What is being asked. Without the pictures, set down every record below exactly as it reads.

Information provided.
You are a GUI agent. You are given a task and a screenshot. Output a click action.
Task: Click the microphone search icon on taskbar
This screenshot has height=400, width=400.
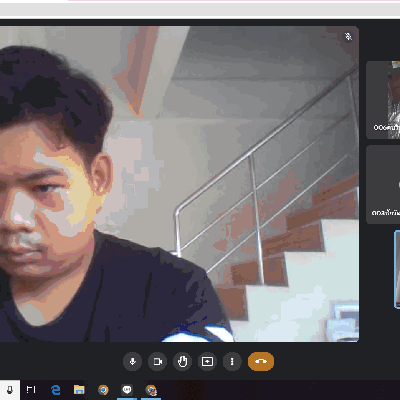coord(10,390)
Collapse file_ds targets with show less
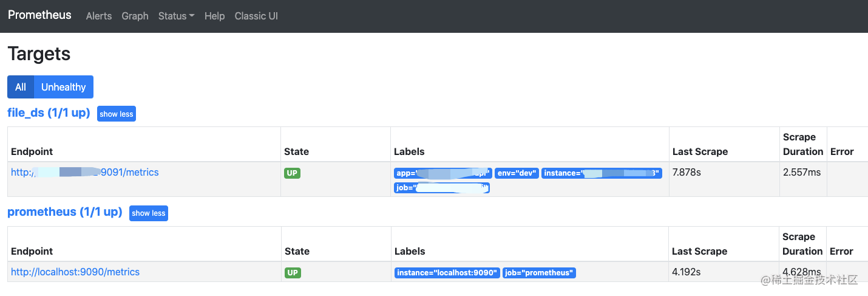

Result for this task.
You are a GUI agent. You are given a task and a screenshot. Output a click action.
Task: Click the microphone search icon on taskbar
This screenshot has height=400, width=400.
coord(10,390)
Collapse file_ds targets with show less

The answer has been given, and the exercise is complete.